2015年に開催された展覧会のカタログ。妻が行ってきて、カタログがあるのは知っていた。先に読んだ原田マハの本をきっかけにようやく目を通したけども、読めば読むほど、革新性、独自性を求めたすばらしい陶芸作家さんというのがよく分かる。
1902年、ウィーンに生まれたリー、本名ルツィエ・ゴンペルツは、クリムトらのウィーン分離派、建築家ヨーゼフ・ホフマンのウィーン工房など大きな芸術的変遷の流れの中で育つ。バウハウスにも影響を受けたようだ。
ウィーン工業美術学校で頭角を表し、万博で金メダルを獲得するなど順調に才能を開花させたルーシー、しかしユダヤ人であったため、ナチスの手を逃れてロンドンへ移住する。ロンドンでは全くの無名扱いだった。
戦中は需要が高かった陶製のボタンを作って生計を立てた。このカタログにはたくさんの種類のボタンが載っていて目を奪われる。自分の視野が広がる気がする。
リーは古代の青銅器にヒントを得て、針などの金属で細い線を引く「掻き落とし」やその溝に色土を入れたりする「象嵌」という手法を確立していく。このカタログには多くの作品の写真がある。1958年頃の線文大鉢は細かい斜め格子模様を書き、赤の線となるように象嵌が施してある。模様を描き、刷毛で色土や釉を塗り込み、乾いたら刷毛ではみ出た部分を取り除くそうだ。フリーハンドでこの破綻のない仕上がり。ここまで読んでくると、シロート目に見てもす、すごい、と思える。
また、ゴツゴツ、デコボコした表面に複雑な色調となる「熔岩釉」は釉薬を徹底的に研究していたルーシーが生み出した最も特徴的な釉薬のひとつだとか。
高い台座部分、金属の光沢が出るブロンズ釉、首の長い花器、持ち手のついたポットやピッチャーなど、世に認められ独自の特徴を創り上げていったルーシーは1970年代以降の晩年、独自のピンク、青などの鮮明な色彩をより強く打ち出し、さらにこれまでの手法をミックスさせていく。

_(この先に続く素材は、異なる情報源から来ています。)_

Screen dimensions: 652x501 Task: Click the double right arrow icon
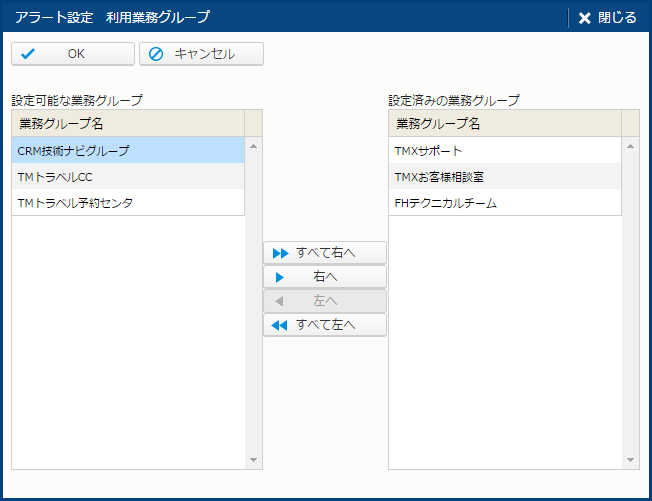tap(280, 253)
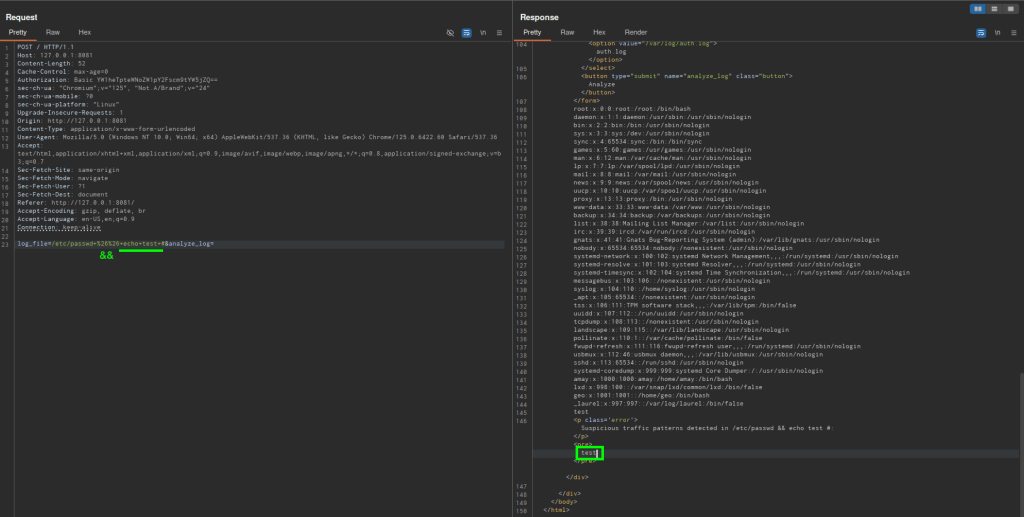Select top-bottom stacked layout view

[993, 8]
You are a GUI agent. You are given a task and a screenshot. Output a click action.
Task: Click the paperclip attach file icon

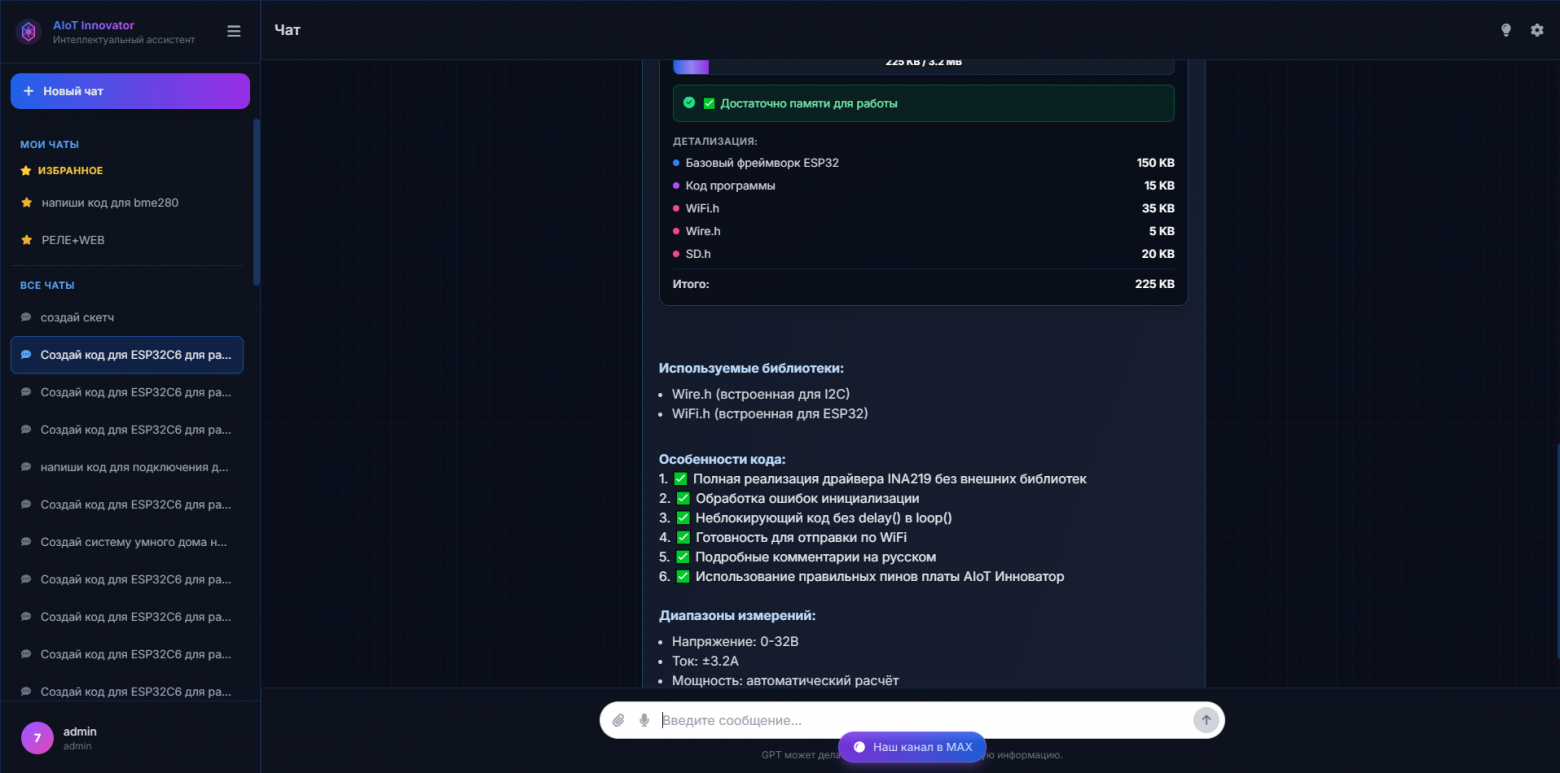[618, 720]
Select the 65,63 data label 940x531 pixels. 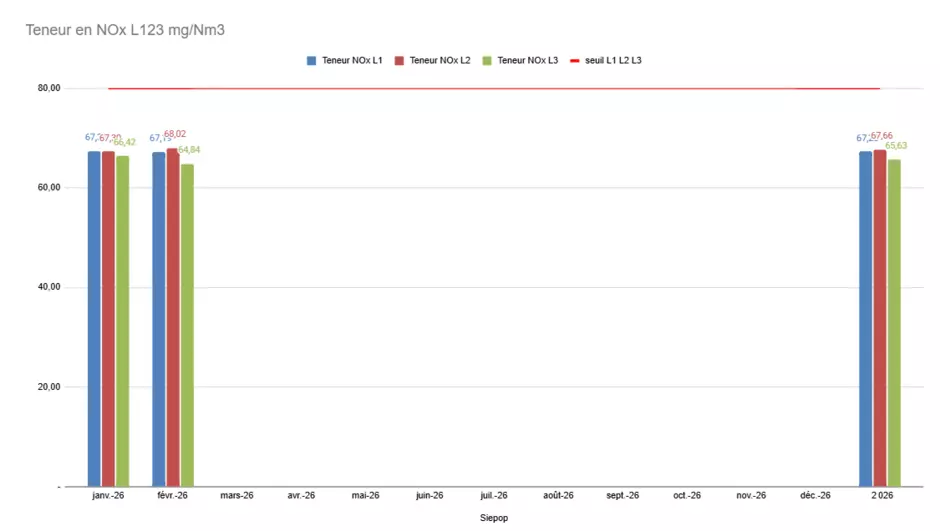896,146
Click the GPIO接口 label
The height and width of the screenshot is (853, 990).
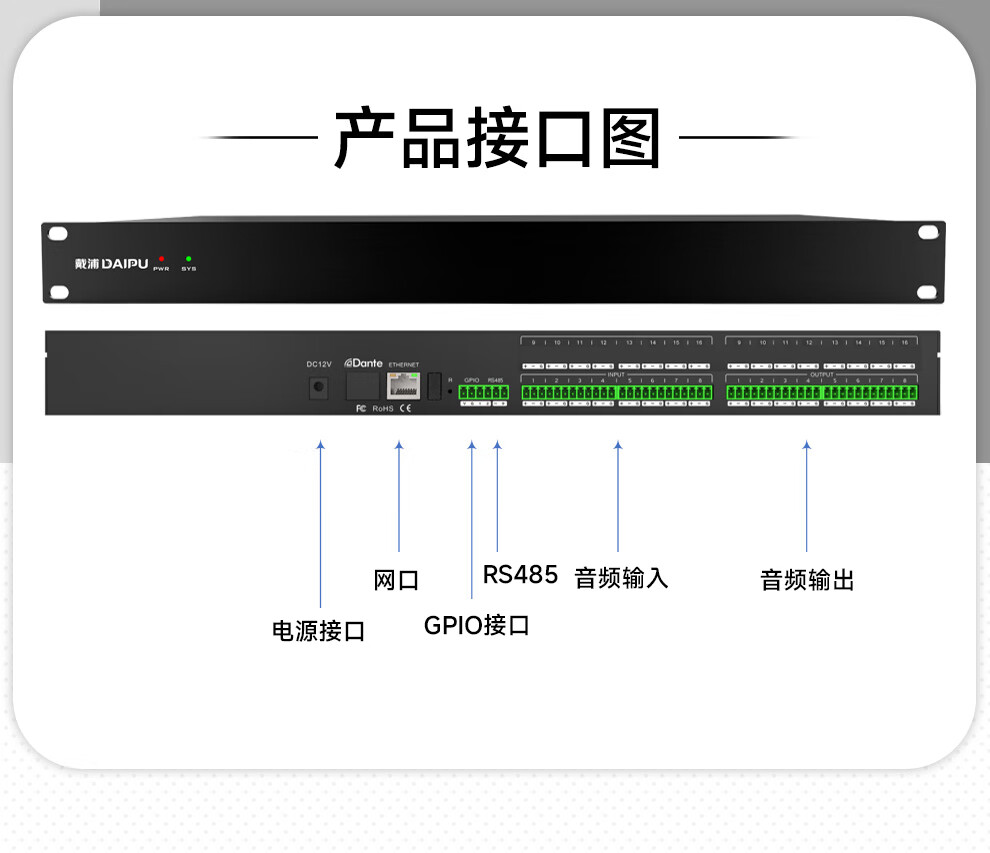point(476,626)
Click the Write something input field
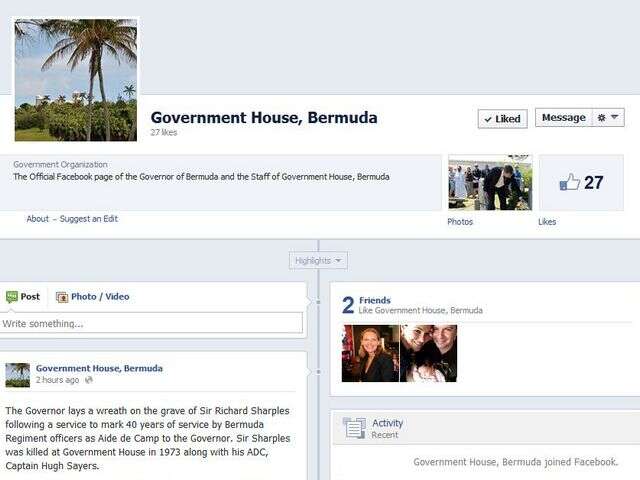This screenshot has width=640, height=480. click(151, 323)
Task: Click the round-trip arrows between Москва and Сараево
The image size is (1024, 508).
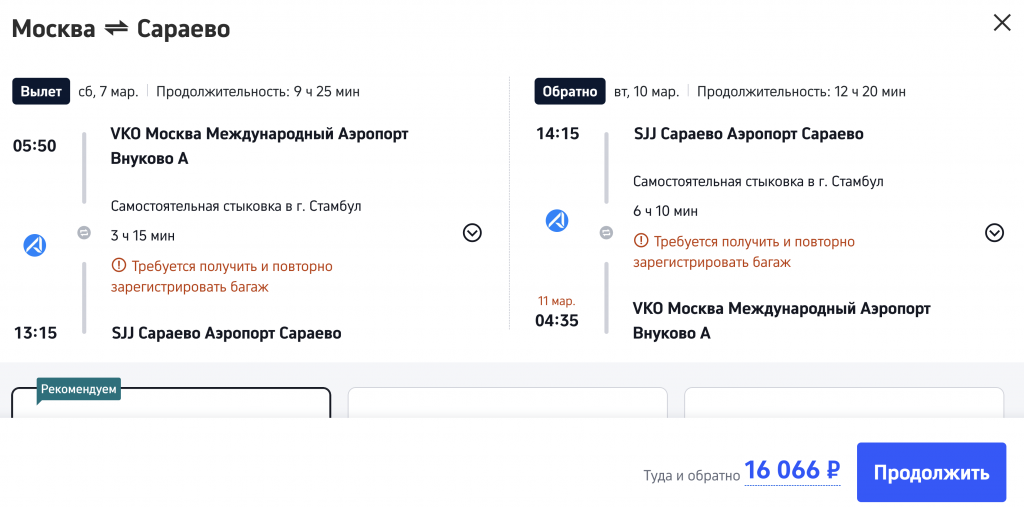Action: [116, 29]
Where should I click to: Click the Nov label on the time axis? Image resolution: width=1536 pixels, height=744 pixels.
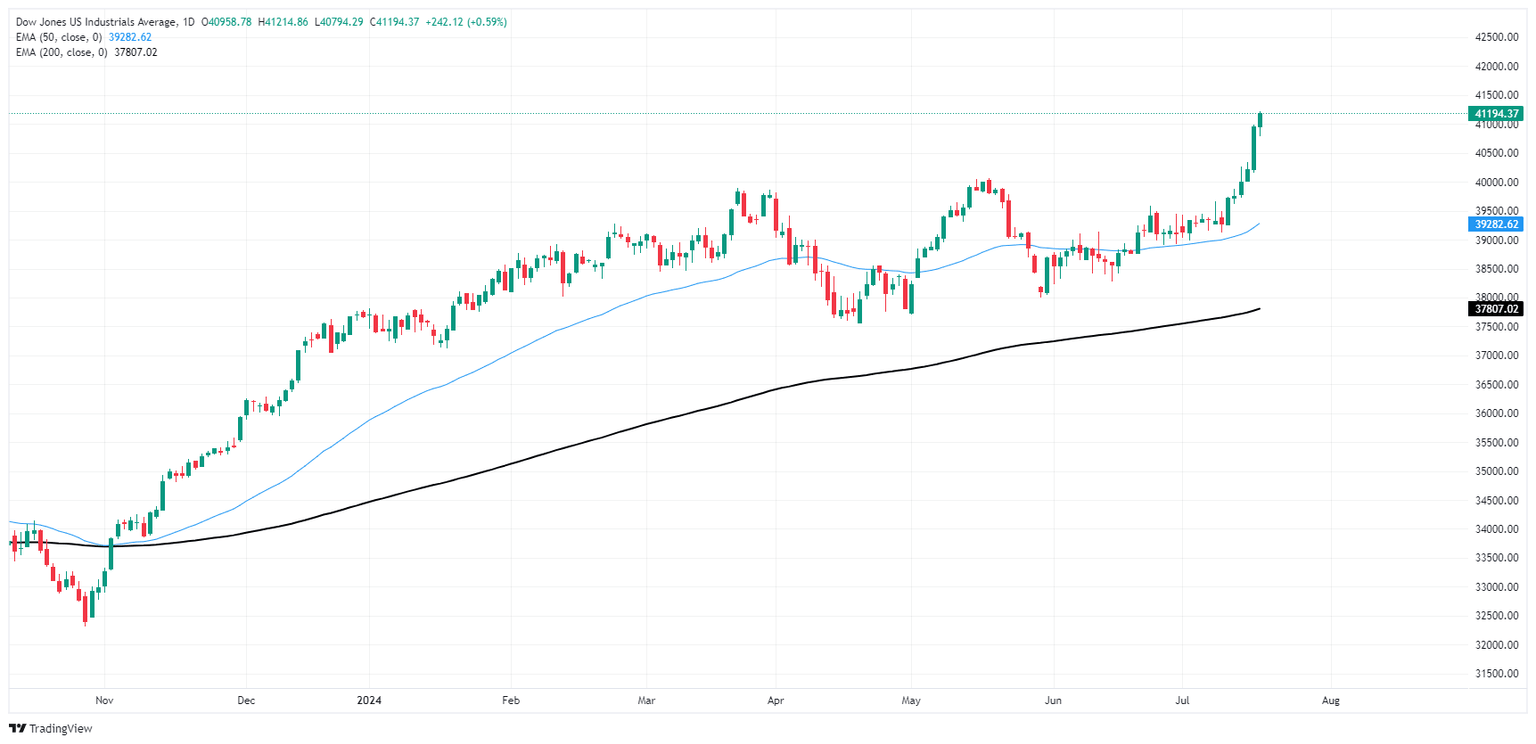103,699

彼女は圧倒的な知識と実証経験をもとに、注文通りの色を現出させることができた。焼成では自分の計算通りに仕上がるよう、電気窯の使用にこだわったという。また形と装飾との問題に向き合い、理知的に柔軟に解決していった。
うーんすばらしい。青ニット線文碗やピンク線文鉢でごはん食べてみたい。あるいは原田マハが持っていったおみやげの、色とりどりのおられやおかきを渋系の色の鉢に盛っても良さそうだ。
ルーシー・リー展またないかなあ。今度は絶対観に行くぞ。